Audio effect devices are essential tools in contemporary music production and composition and are used to enhance the perceived quality of an audio signal, as well as for creative sound design. They can be defined as signal processing techniques used to modify an audio signal in a controlled way. Audio effect devices can take the form of hardware units or software applications, both of which find widespread use in professional and home studios. Effects usually exhibit an interface that allows setting parameters of the implementation, thereby adjusting the behaviour of the signal processing mechanism. Detailed descriptions of effect types and their implementation can be found in [11]. In light of the popularity of Web services for music production and consumption, significant added value may be provided by a thorough description of production workflows using well defined concepts and properties. Furthermore, multimedia and audio specifically constitutes a significant part of the Web. This should be made better accessible and represented on the Semantic Web. Recommendation systems and cultural archives consuming Linked Data about music production will require the transparent, interoperable provenance metadata this ontology enables.

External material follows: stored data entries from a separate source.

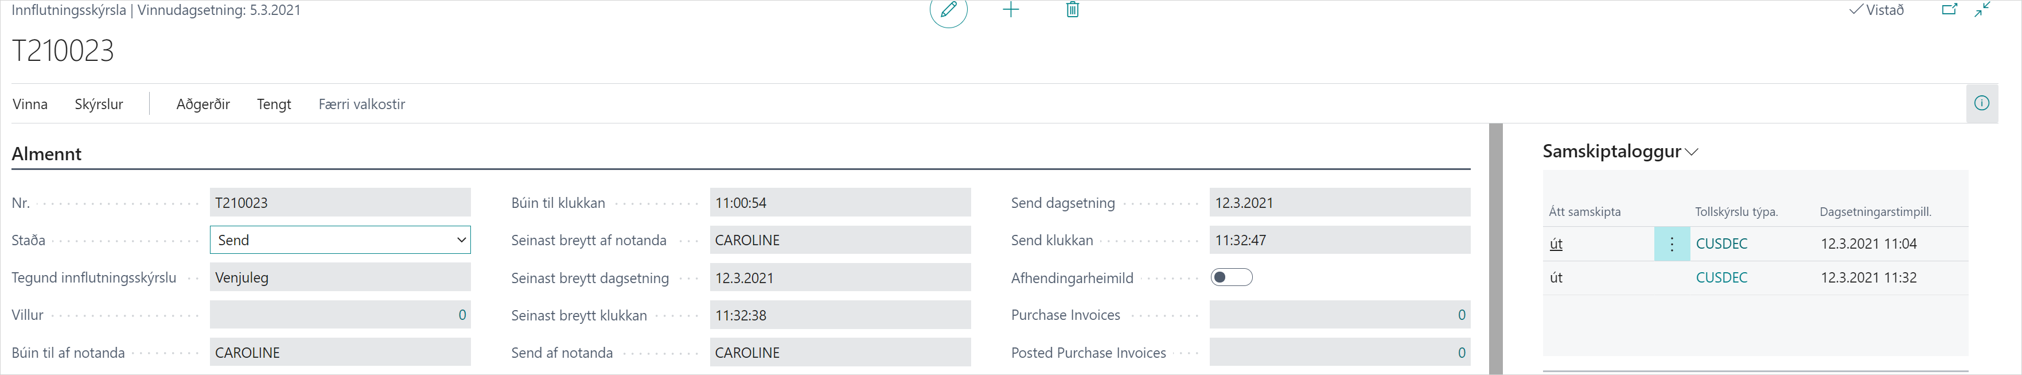Viewport: 2022px width, 375px height.
Task: Toggle the Afhendingarheimild switch
Action: click(x=1231, y=278)
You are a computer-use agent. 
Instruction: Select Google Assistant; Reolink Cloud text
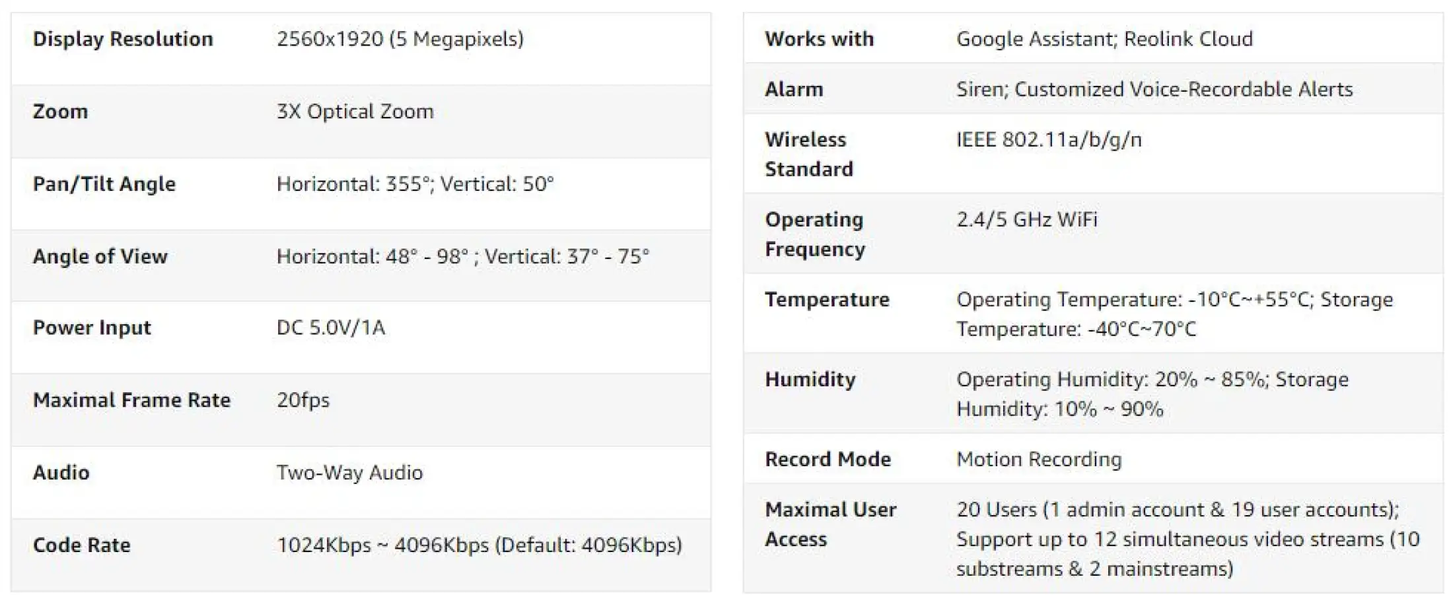tap(1104, 39)
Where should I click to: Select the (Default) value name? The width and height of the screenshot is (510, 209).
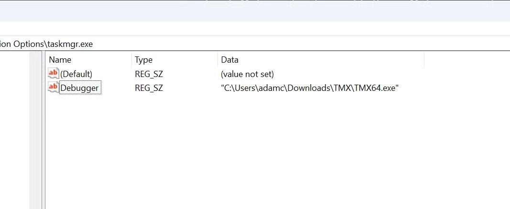click(76, 74)
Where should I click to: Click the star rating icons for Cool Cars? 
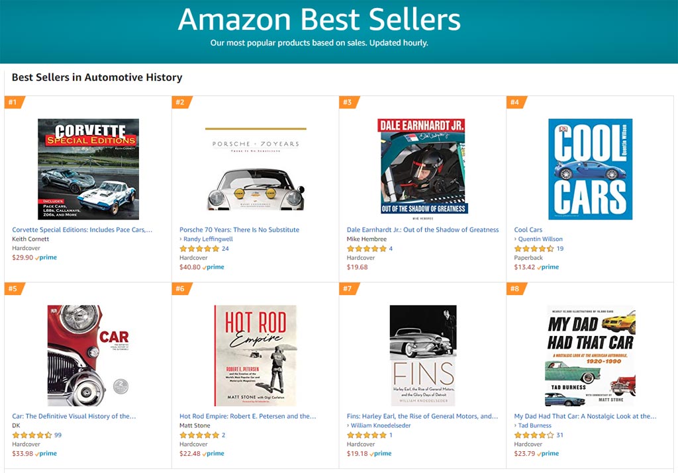[x=534, y=249]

This paper introduces the Audio Effect Ontology (AUFX-O)^{Footnote 1} for the description of audio signal processing units and workflows in the context of music production [8]. The ontology builds on previous work, such as the Music Ontology framework [6] and borrows ideas from the Vamp Plugins Ontology for the description of feature extraction plugins and transformations^{Footnote 2}. It extends the Studio Ontology which is designed to capture the work of the audio engineer and producer in the studio [2]. It enables a detailed description of audio effects, audio effects implementations and their application in music production projects, including domain-specific provenance information based on the generalised model of the Provenance Ontology (PROV-O) [4]. This present work extends and refines previous theoretical models [10] and describes the first published version of the ontology. The need for layered conceptualisation of audio effects to support the description and analysis audio production workflows is discussed, followed by use cases concerning the application of effects in music production and their description in linked data services. Finally we conclude and present future directions.

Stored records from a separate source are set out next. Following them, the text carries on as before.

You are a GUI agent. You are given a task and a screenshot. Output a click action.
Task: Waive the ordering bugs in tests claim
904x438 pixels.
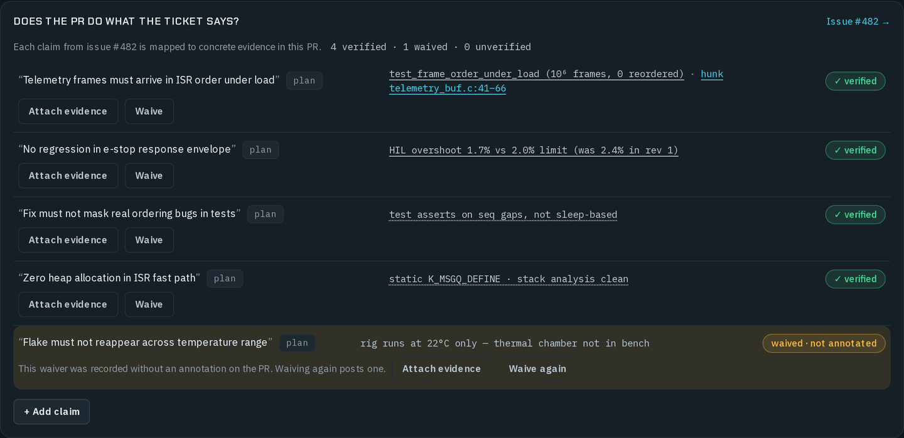(149, 240)
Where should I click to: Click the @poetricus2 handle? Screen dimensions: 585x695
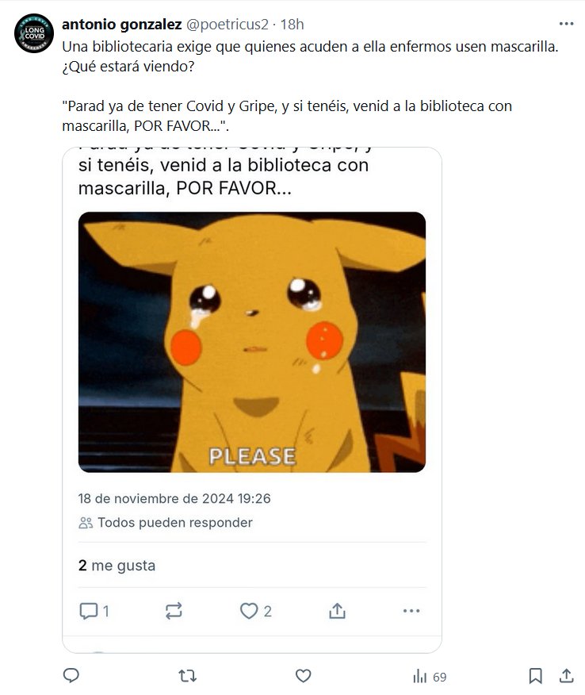point(228,25)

2.1 Conceptual Model of Audio Effects

The representation of effects and effect implementations in the Audio Effect Ontology closely follows the conceptualisation of devices in the Device Ontology within the Studio Ontology framework [2]. An audio effect is conceptualised as some perceived effect of a physical process. For example, the reflection of sound waves (echo) produces an audio effect. This physical phenomenon is the most abstract element of our model. Its level of abstraction similar to the abstract concept of intellectual works in the Functional Requirements for Bibliographic Records (FRBR) [5]. An algorithm that reproduces the effect can be described as a model that approximates the perceived effect. An echo effect, for instance, can be modelled by various delay line arrangements, comparable with how a work may be realised through several expressions. We define the level of abstraction of a model’s implementation as being analogous with that of manifestations. Different implementations of a model in our domain may be an algorithm implemented in different programming languages, or a circuit design implemented using discrete components. On the most concrete level, an instance of an implementation represents a concrete device, for example an audio effect plugin running on a specific computer. Using this model we can describe concrete instances of audio effect devices, linked to an actual implementation of a model or algorithm that represents a physical phenomenon. Figure 1 shows these main concepts and the four levels of abstractions.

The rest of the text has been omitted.